### Data for processing
┄┄┄┄┄┄

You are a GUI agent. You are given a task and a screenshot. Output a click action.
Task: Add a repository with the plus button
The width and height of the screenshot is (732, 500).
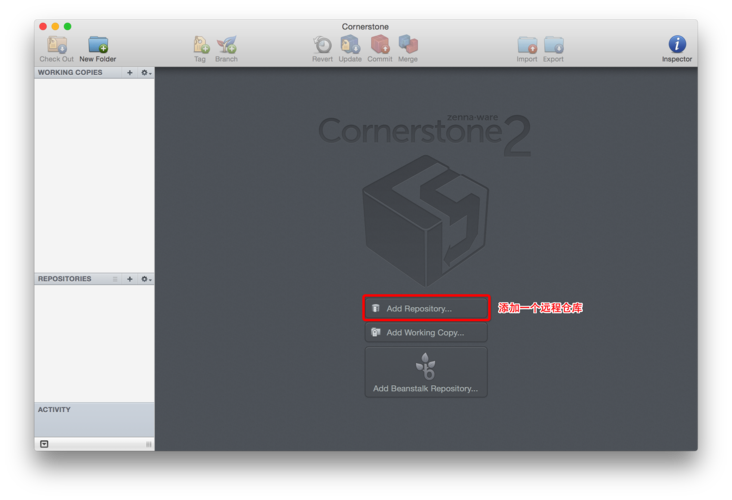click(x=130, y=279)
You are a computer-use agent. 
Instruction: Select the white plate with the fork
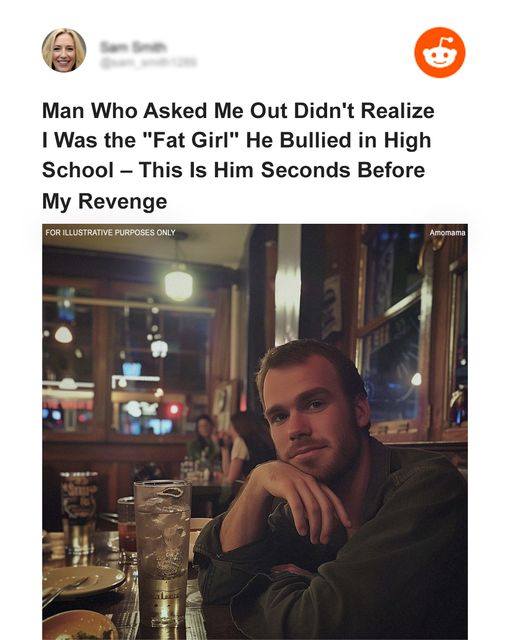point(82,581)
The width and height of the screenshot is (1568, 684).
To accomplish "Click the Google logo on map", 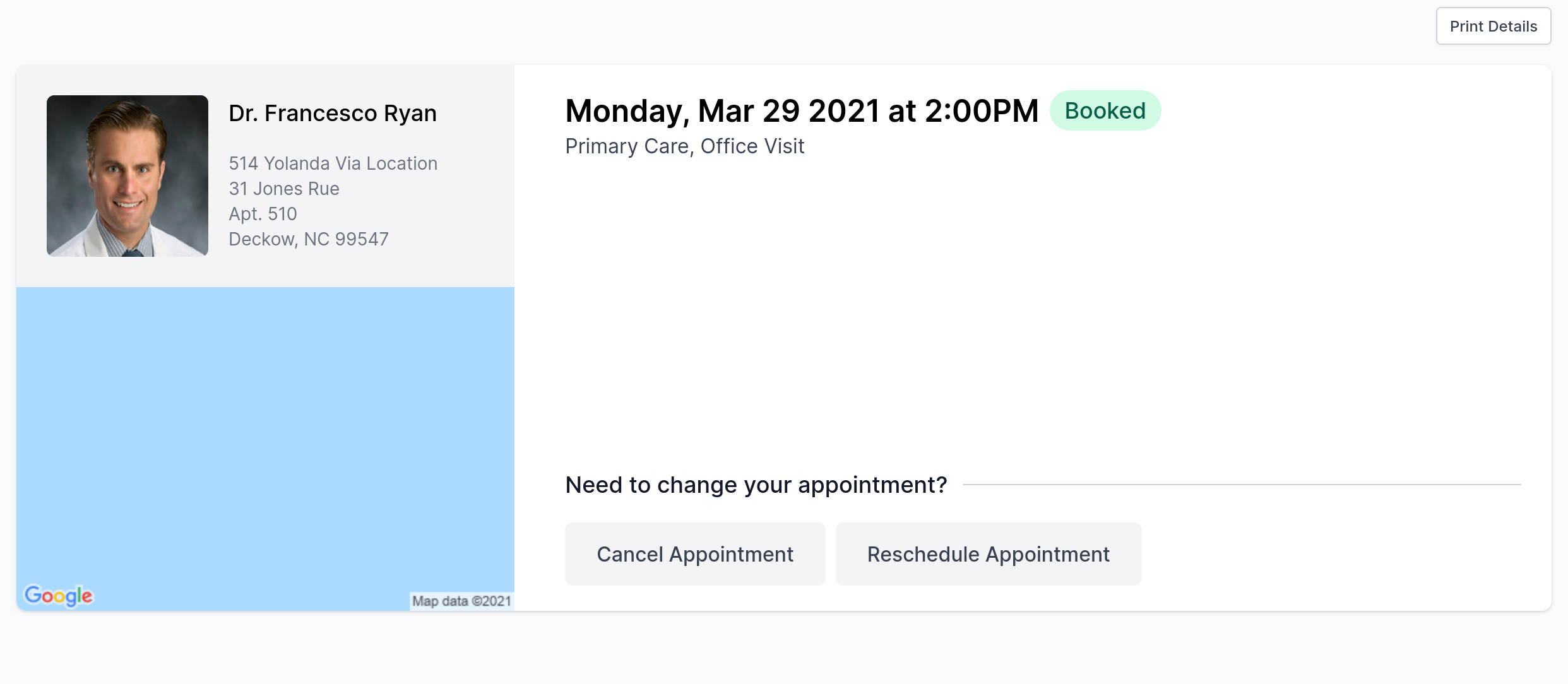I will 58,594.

┄┄┄┄┄┄

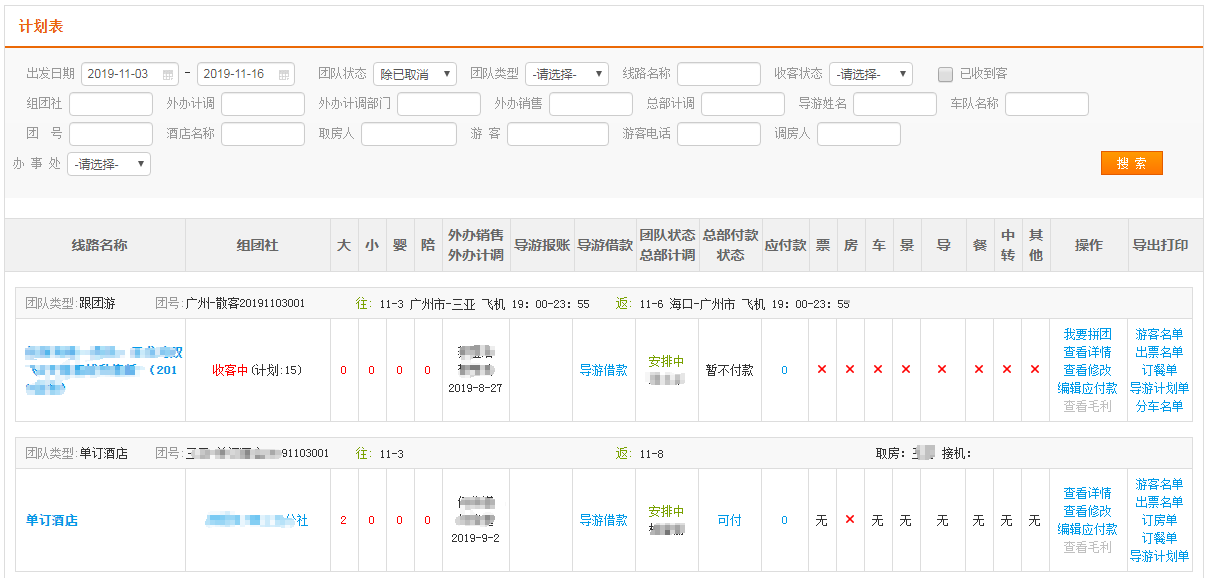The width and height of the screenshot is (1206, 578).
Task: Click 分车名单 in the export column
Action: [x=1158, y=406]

┄┄┄┄┄┄

### About this exercise
Your answer should be the lines above, word for word, from the line with "You are a GUI" through the line with "You are a computer-use agent.", minus the pictures.

### Response below
You are a GUI agent. You are given a task and a screenshot. Output a click action.
Task: Add a repository with the plus button
The width and height of the screenshot is (732, 500).
click(x=130, y=279)
You are a computer-use agent. 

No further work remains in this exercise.